Dr Régis Joulia obtained his PhD in the lab of Dr. Eric Espinosa and Dr. Salvatore Valitutti at the University Toulouse Paul Sabatier, France in 2016. Following a 5-year postdoctoral position in the laboratory of Prof. Sussan Nourshargh, Queen Mary University of London, he became an independent researcher within the team of Prof. Clare Lloyd at the National Heart and Lung Institute (NHLI), Imperial College, in 2021. Régis has made seminal scientific contributions published in Immunity, Journal of Clinical Investigation, Nature Communications and Journal of Allergy and Clinical Immunology. His postdoctoral work was supported by the Foundation for Medical Research (FRM, France), Foundation Bettencourt-Schueller (France), WHRI-ACADEMY International Fellowship, EU Marie-Curie Action (Europe) and the British Heart Foundation (BHF, UK). Régis’ current work is funded by an Imperial College BHF CRE Research Fellowship (UK) and the Imperial Biomedical Research Centre (BRC, UK).         

Régis’s work focuses on the impact of inflammation on the network of blood vessels. Indeed, in addition to ensuring supply of oxygen and nutrients, blood vessels are the main reservoir of immune cells that will enter the tissue during inflammation. Due to this constant movement of fluid and cells, blood vessels and their cellular components (i.e. endothelial cells and pericytes) have the ability to adapt their functions and 3D organisation to every immune response. Central to the activation and remodelling of blood vessels are the resident leukocytes, such as mast cells. This critical cell type is capable of detecting threats and is able to swiftly trigger the inflammatory process during allergic responses. During his postdoctoral work, Dr. Joulia demonstrated that the hyperactivation of mast cells in close proximity of blood vessels leads to an aberrant mode of neutrophil migration where neutrophils “reverse” back into the blood circulation to disseminate inflammation to other parts of organism such as the lungs.

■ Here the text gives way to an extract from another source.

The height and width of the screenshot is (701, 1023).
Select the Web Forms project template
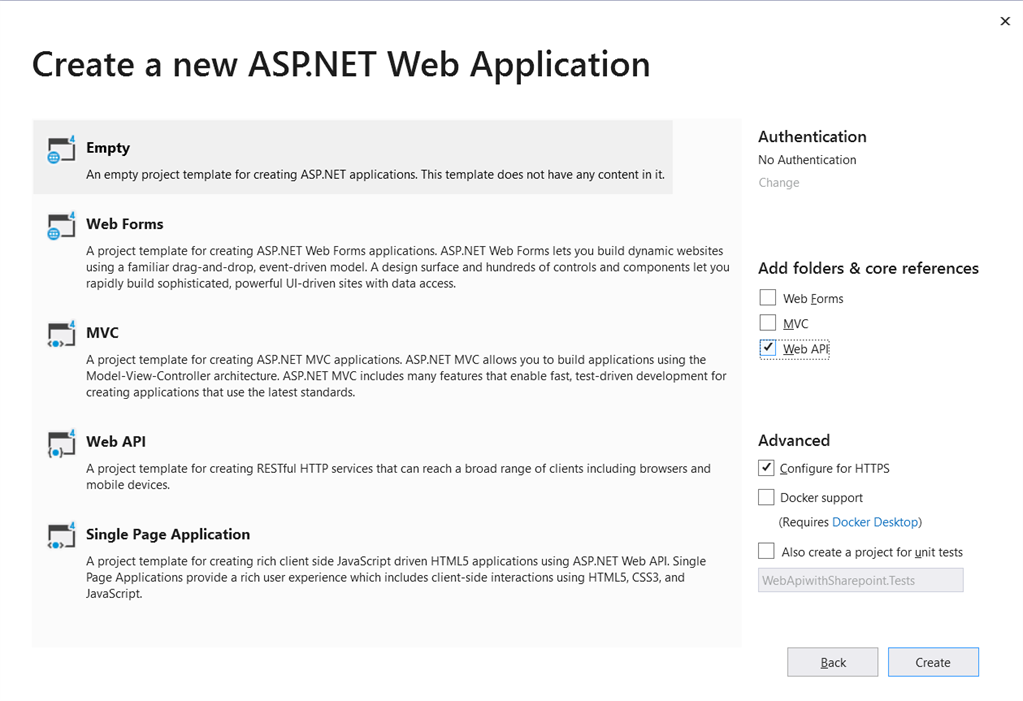click(x=350, y=250)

Recently, Régis discovered that mast cells have a unique ability to interact with pericytes, structural cells surrounding endothelial cells, and their essential role in maintaining blood vessel stability. In addition, his latest research demonstrated that mast cell activation in the context of lung allergic asthma leads to the destabilisation of pericyte functions and disruption of blood vessel organisation in the lungs. Moving forward, Dr. Joulia’s research will focus on understanding how activation of immune cells impact blood vessel functions in the context of respiratory disorders. Within the team of Prof. Clare Lloyd, he has developed a trans-disciplinary approach combining spatial imaging and transcriptomic methods with in vivo models and human patient samples to answer challenging questions and unravel new mechanisms driving the progression of lung disorders such as allergy and asthma.

Dr. Joulia pursues his research on the impact of respiratory disorders on the lung vasculature at the National Heart and Lung Institute (NHLI), Imperial College London.